A while back we had a bug where only visitors to the blog using Firefox could visit Life in the Great Midwest. This bug was caused by Site Meter, a program that we use to track the number of visits and what referrals are to this blog.
There are a couple of ways to use site meter - there is the "free" version where you can see it on the sidebar of your blog and it saves limited information and the "full" version where it saves more information and also shows search words and other items that are interesting. Of course, since we don't advertise on the site, it doesn't really matter what our traffic is anyways, but it is good to find other sites linking to us, for example (which explains when we get a surge of comments).
We pay for the full version (about $7 / month - Dan is too stubborn to pay for this crappy tool so I did it instead) and it is always having trouble. On Sunday I tried to log in and this was the response that I received (the photo above).
How can they be such a mistake-prone company? Their only product is a web analytics tool and for some reason or another they don't test it before release. It's not like they are too busy doing other stuff back there? Oh well, at least they didn't block visitors to the site.
Here is a term that you can use site meter -
QUALITY ASSURANCE. I even linked to the wikipedia definition, just in case you haven't heard of it.
4 comments:
Give google analytics a try. It's free and my have enough features for what you need.
I used Google analytics over at midas oracle - it is pretty cool.
Guys, I ran into the same problem this weekend (at least I don't pay for it I guess...) Anyway, you're right. Huge foul on them to introduce something completely new without thoroughly testing it. Shit, I even test out new templates on something other than my Snakesite before I bring them on over. Unsat....

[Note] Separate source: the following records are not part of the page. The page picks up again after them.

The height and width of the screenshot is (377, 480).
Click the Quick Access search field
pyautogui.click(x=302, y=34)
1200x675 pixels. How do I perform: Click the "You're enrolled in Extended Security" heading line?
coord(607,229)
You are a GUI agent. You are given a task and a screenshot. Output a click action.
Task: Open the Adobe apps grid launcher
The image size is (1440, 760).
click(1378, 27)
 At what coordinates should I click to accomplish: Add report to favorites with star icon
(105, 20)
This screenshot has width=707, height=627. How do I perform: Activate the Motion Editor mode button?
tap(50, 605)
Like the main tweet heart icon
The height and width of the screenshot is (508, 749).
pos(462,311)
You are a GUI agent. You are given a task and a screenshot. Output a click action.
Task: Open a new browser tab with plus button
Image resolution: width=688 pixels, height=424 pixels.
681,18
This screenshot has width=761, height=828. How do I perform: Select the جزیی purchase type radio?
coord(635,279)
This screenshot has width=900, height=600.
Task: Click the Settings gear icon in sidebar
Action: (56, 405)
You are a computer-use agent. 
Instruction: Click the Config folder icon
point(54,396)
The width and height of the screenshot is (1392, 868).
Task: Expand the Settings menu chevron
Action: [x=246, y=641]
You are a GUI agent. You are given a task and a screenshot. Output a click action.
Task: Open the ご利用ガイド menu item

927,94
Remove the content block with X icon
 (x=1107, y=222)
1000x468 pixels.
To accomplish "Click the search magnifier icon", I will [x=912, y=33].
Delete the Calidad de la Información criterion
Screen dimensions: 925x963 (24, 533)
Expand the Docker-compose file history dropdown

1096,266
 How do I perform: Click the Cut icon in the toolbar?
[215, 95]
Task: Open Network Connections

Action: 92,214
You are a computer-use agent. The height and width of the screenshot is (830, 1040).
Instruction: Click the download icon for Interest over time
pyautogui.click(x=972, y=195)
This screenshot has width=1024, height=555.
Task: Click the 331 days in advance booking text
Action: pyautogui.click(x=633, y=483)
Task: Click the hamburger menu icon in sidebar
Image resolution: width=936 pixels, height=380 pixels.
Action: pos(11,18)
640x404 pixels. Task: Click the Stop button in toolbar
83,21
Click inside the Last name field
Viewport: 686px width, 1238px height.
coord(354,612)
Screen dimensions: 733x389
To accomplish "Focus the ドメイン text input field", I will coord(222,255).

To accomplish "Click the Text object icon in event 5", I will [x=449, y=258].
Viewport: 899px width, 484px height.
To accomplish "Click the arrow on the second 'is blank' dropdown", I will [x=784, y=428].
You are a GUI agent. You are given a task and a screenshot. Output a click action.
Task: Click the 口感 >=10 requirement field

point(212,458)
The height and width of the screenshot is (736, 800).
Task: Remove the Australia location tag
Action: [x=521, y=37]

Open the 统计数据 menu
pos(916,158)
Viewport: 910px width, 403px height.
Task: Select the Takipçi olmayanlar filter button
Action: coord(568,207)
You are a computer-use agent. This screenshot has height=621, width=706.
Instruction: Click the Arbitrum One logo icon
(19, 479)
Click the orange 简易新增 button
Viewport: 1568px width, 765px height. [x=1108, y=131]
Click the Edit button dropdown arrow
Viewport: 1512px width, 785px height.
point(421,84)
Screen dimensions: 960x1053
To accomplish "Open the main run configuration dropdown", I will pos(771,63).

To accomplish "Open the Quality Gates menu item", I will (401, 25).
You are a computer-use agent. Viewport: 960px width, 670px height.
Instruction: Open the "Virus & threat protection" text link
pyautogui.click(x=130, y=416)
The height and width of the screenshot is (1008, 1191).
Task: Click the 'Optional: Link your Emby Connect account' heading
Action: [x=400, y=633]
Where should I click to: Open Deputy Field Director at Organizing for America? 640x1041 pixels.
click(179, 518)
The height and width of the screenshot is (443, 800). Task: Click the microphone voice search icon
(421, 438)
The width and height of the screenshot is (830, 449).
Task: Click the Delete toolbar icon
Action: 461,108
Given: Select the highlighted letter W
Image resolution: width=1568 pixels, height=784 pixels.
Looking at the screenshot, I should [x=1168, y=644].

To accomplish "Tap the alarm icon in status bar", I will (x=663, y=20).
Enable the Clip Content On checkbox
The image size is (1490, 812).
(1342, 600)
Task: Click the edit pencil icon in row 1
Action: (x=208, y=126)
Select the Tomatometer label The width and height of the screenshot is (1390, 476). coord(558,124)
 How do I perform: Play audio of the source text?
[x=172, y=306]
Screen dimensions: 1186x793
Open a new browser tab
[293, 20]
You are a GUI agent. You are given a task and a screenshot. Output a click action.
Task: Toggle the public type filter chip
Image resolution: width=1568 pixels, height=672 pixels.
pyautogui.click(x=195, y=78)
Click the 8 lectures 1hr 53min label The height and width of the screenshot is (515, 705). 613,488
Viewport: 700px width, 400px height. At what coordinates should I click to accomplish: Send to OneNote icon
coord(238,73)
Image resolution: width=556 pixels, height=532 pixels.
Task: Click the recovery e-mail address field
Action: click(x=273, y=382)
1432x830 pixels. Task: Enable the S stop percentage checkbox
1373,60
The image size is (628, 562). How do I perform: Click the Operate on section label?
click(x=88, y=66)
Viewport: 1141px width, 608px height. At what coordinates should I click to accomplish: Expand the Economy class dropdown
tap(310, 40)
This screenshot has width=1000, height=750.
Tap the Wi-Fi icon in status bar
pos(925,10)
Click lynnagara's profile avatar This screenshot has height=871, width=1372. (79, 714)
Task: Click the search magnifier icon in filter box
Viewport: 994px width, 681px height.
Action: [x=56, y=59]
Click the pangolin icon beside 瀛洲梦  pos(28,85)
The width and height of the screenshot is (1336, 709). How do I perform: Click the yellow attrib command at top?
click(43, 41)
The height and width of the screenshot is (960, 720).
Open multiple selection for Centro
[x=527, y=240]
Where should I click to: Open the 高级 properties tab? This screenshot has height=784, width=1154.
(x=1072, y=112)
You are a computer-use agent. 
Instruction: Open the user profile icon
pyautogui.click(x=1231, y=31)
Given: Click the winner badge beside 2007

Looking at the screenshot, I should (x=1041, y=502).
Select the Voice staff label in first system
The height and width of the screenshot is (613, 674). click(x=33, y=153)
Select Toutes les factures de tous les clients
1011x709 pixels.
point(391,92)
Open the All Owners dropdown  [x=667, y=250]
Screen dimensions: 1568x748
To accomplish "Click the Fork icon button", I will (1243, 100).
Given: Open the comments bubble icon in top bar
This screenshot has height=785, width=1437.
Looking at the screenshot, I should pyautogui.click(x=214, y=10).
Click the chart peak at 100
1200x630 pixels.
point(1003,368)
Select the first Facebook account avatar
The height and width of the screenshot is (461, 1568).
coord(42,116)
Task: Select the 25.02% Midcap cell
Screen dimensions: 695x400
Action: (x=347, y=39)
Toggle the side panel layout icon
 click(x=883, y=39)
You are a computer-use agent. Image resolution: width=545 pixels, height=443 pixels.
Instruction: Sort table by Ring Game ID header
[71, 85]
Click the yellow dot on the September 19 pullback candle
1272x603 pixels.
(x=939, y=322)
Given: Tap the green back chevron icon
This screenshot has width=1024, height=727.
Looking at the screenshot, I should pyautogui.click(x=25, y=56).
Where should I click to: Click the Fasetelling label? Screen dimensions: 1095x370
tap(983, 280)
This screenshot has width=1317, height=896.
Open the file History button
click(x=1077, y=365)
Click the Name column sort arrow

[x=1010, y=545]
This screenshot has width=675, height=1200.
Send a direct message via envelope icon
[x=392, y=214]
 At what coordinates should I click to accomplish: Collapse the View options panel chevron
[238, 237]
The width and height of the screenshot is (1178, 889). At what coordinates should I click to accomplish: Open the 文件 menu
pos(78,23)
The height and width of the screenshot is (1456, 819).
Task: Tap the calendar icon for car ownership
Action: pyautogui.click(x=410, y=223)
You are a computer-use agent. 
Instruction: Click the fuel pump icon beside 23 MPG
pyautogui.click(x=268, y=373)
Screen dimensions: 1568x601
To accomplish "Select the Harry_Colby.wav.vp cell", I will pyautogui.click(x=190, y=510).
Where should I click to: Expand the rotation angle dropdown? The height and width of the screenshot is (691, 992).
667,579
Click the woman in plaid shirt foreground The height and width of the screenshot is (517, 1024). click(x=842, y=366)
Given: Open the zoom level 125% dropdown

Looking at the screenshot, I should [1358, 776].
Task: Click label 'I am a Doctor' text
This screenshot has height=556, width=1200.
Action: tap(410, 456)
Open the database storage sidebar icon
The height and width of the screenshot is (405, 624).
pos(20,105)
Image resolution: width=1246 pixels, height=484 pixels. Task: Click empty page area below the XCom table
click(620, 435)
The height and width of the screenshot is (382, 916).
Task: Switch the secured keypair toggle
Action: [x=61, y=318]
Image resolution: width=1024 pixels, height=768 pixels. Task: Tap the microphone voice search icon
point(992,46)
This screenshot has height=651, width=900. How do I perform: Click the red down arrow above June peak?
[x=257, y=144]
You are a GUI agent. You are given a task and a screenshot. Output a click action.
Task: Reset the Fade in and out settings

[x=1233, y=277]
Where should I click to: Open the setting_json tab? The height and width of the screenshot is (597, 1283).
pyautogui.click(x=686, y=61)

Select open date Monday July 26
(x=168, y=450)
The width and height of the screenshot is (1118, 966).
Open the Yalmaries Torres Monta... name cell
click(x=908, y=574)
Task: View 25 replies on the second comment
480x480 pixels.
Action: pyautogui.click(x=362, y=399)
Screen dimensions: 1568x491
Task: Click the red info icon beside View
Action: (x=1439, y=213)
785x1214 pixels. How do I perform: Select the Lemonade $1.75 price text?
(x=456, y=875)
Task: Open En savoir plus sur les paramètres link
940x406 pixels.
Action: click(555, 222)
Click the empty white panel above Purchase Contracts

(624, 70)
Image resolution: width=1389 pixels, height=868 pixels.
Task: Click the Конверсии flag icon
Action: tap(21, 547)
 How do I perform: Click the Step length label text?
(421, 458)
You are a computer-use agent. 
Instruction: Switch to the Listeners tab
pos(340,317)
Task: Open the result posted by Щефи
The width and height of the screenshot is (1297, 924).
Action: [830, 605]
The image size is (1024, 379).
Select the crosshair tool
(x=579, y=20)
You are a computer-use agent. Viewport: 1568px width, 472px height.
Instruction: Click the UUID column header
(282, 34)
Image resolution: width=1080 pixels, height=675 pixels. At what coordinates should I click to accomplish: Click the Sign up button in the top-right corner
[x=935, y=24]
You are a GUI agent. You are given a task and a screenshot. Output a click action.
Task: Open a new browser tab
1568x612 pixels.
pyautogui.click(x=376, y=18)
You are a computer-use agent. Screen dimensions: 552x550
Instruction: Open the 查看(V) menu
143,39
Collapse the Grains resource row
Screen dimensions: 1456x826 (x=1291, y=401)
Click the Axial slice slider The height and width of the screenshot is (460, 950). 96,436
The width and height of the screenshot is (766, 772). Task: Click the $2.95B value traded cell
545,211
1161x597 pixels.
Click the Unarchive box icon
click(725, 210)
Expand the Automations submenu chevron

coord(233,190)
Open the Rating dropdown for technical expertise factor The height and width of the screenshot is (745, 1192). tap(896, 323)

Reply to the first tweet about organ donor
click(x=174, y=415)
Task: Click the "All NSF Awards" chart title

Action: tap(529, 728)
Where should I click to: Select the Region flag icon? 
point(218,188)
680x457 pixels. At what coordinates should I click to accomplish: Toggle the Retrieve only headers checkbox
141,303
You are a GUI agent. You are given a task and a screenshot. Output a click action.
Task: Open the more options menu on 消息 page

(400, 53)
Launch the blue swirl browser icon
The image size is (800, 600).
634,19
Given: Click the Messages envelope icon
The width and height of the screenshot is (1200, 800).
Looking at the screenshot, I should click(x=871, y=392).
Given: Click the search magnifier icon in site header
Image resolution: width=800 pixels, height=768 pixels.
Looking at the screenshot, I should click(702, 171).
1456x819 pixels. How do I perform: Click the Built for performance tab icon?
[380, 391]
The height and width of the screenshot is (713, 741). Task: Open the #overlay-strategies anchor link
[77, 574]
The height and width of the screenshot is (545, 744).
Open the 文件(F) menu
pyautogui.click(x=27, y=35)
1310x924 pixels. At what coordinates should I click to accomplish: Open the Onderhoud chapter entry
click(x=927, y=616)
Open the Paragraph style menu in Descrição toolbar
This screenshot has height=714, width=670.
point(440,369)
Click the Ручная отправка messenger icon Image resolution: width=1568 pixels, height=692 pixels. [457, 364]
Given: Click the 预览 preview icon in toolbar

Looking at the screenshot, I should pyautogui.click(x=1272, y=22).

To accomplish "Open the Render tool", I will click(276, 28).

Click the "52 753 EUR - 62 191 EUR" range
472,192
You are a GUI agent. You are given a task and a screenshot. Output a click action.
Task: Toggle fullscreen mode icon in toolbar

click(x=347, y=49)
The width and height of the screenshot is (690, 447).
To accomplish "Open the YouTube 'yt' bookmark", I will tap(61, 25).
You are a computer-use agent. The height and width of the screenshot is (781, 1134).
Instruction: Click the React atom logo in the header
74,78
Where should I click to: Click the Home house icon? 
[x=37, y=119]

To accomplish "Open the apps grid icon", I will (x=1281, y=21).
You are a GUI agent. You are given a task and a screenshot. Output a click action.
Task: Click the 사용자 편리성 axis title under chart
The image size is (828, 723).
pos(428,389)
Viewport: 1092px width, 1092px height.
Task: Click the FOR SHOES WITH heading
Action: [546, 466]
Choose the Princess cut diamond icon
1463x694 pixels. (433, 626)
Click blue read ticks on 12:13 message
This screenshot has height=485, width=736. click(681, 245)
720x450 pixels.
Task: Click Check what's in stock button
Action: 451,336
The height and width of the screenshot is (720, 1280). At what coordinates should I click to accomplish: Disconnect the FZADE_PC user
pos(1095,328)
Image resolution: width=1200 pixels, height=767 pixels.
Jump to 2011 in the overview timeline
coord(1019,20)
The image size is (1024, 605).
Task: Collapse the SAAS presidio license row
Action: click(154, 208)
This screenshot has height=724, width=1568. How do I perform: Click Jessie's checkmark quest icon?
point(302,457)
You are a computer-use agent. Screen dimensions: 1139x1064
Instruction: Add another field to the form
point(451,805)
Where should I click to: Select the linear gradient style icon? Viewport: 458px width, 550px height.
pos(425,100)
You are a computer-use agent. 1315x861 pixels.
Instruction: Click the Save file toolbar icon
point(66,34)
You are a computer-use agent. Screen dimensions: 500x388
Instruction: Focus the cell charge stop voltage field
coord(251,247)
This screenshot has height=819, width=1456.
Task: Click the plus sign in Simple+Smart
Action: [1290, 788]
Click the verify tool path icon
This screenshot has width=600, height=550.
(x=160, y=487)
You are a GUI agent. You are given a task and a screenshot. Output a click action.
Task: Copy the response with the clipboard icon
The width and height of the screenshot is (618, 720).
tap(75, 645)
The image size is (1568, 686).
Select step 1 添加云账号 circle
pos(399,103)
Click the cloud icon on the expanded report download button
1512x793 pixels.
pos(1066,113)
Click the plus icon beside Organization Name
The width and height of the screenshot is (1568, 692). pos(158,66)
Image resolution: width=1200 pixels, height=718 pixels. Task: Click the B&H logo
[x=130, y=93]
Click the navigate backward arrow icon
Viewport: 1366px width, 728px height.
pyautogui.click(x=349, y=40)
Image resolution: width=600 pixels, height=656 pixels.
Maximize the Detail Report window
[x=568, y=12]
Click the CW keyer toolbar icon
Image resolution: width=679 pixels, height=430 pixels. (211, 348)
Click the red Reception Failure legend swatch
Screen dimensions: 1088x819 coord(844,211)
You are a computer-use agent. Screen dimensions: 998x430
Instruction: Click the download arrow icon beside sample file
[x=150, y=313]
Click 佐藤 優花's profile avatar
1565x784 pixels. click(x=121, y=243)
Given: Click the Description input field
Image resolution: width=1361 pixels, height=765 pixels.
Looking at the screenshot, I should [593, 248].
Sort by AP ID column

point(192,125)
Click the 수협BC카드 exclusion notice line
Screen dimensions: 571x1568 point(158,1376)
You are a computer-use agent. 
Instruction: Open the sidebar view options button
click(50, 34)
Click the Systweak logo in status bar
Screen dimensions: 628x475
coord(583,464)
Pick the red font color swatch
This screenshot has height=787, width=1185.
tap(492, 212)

I stopped using SM after two separate periods when it would hang up page loads on our blog. (I suspect this problem also occurred in the past and I didn't then realize that Sitemeter was to blame.) I use Google Analytics, which gives very good after-the-fact stats but doesn't provide info on current traffic. SM was useful to find out quickly if another site had linked to us. Is there a good replacement for this function?